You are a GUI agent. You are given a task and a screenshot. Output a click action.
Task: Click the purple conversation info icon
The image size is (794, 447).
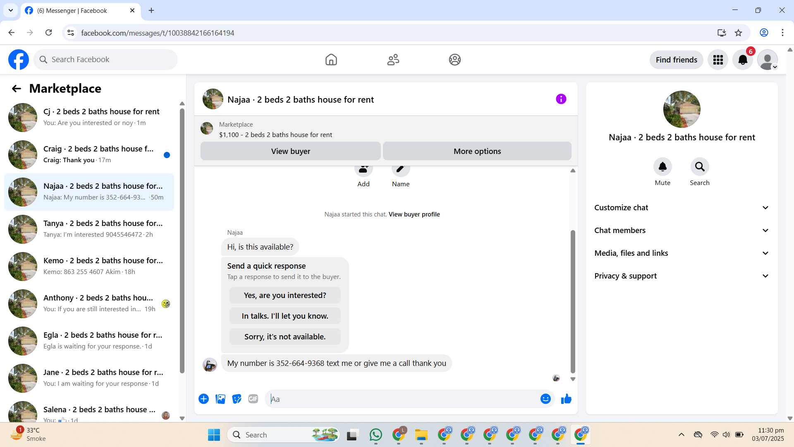[x=561, y=99]
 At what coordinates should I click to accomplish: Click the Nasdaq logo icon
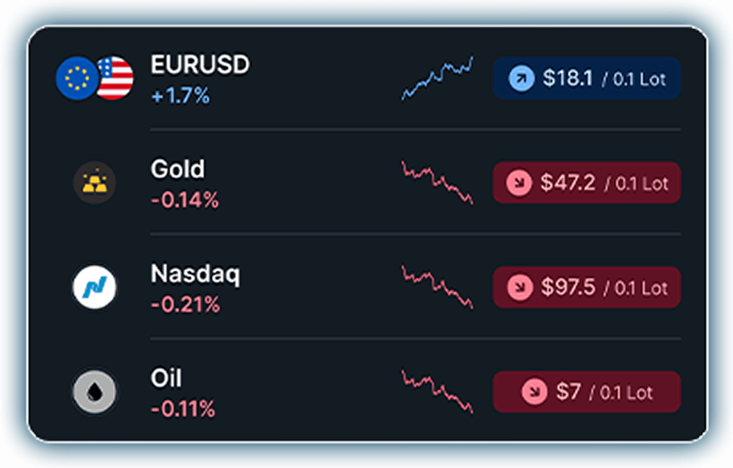(94, 287)
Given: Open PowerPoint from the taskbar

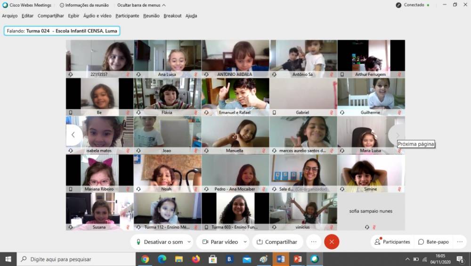Looking at the screenshot, I should [x=298, y=259].
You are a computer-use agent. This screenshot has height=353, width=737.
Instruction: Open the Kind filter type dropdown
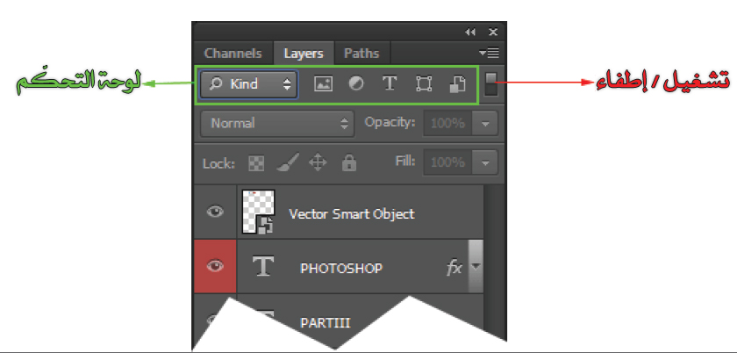pyautogui.click(x=248, y=84)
===
What is required:
Copy the listing above line for line, without any changes, and leave out the pictures.

Written response:
You are a GUI agent. You are given a task and a screenshot. Output a click action.
Task: Click the purple conversation info icon
The image size is (794, 447).
[x=561, y=99]
 At what coordinates should I click to accomplish: Click the Nasdaq logo icon
(94, 287)
Given: Open PowerPoint from the taskbar

Looking at the screenshot, I should [x=298, y=259].
You are a computer-use agent. This screenshot has height=353, width=737.
Instruction: Open the Kind filter type dropdown
pyautogui.click(x=248, y=84)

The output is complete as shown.